Ecuador-focused miner SolGold (LON, TSX:SOLG) said Tuesday that recent results from the Porvenir project, held by its wholly owned subsidiary Green Rock Resources, suggest the presence of a “significant” copper-gold system.
Mapping and sampling, SolGold said, has extended copper-gold mineralization at Cacharposa Creek on Porvenir, located in southern Ecuador. The samples, the company noted, show similar veins to its other major target, Alpala, on its flagship Cascabel copper-gold project in the country’s north.
SolGold has also found similar results at Porvenir’s Mula Muerta Creek, and it believes both targets are part of the same system, comprising an 800 metre-wide corridor over 1,200 metres long.
“The 150-metre long channel sample is significantly longer and richer than the 50-metre long discovery outcrop at Alpala in the Cascabel tenement, which has so far yielded a contained resource of 23 million ounces of gold and nearly 11 million tonnes of copper,” chief executive Nick Mather said in the statement.
He added that the Porvenir system had the hallmarks of a “significant discovery.”
The Australian miner, which holds 72 mineral concessions in Ecuador through four subsidiaries, said it planned to carry out drill testing and ground magnetics during the second quarter of the year, beginning this month.
“SolGold has identified and secured the best of an entire copper-gold province, the size and metallurgy of northern Chile.

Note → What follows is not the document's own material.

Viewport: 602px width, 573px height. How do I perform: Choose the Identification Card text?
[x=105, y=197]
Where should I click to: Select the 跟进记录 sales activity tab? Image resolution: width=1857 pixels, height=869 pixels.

That’s a unique approach that can’t be replicated,” said Mather. “We are confident that Alpala, and now Porvenir are the first projects in a long, large and rich string of them.”
Over the past two years, SolGold has grabbed headlines as it made progress on Cascabel, one of the few new major copper-bearing projects expected to come online in the near future.

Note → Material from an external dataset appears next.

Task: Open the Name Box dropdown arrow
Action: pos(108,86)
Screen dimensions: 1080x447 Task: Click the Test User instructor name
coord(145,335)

Australia’s largest gold producer, Newcrest Mining (ASX: NCM), upped its stake in SolGold in December to 15.33% from 13.83%, to secure a portion of the Cascabel.

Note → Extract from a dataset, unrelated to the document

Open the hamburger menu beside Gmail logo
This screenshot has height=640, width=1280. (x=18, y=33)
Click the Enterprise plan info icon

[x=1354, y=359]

The move further boosted Newcrest’s position in SolGold against No.2 shareholder, BHP, which in September had bought a 6.1% stake in the explorer.
Miners are scrambling for copper projects amid forecasts that demand for the metal will significantly outstrip supply from 2020, due to increasing demand for power generation and electric vehicles (there are 300kg of copper in an electric bus and nine tonnes per windfarm megawatt).
According to Colin Hamilton, director of commodities research at BMO Capital Markets, the current copper pipeline is the lowest seen this century, both in terms of numbers and capacity.
“After delivery of Cobre Panama we are left with a gap until we see the next batch of 200ktpa-plus projects in 2022-23. This is when the likes of Kamoa, Oyu Tolgoi Phase 2, and Quebrada Blanca 2 are likely to offer meaningful supply growth,” Hamilton said.
Ecuador has gained ground as a mining investment destination in the past two years, thanks to a revised regulatory framework and a major investor engagement campaign.